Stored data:
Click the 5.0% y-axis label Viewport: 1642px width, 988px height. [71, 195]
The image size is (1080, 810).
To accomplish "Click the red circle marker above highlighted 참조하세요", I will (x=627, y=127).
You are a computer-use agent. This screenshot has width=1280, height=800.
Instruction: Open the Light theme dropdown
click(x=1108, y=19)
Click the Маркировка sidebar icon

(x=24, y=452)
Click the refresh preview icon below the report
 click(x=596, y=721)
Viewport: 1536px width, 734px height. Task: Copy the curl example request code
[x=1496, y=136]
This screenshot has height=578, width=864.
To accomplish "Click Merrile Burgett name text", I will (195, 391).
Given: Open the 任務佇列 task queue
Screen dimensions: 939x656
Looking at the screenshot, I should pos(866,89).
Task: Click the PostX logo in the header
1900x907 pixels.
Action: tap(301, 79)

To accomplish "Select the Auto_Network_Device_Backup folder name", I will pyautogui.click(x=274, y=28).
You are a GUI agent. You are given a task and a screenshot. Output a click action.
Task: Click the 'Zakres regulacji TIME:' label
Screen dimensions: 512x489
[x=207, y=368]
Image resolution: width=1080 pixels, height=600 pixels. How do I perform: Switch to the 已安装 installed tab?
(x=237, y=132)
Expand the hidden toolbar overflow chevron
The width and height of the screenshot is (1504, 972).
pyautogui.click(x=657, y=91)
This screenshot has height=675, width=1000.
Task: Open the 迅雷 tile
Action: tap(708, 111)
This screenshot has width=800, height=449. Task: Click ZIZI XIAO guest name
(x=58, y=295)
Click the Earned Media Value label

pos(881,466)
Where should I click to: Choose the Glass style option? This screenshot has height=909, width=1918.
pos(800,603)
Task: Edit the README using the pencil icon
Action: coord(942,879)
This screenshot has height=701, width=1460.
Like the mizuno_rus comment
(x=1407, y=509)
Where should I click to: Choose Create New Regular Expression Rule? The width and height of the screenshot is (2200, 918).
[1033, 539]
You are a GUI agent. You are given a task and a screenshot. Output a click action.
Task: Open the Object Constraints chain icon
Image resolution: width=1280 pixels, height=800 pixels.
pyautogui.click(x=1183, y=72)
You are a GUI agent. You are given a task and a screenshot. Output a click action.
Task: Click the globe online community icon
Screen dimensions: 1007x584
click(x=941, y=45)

--- TASK DETAILS ---
Give the number of lines in the records that hold the word "accomplish", with no other words.

--- EXERCISE RESPONSE ---
3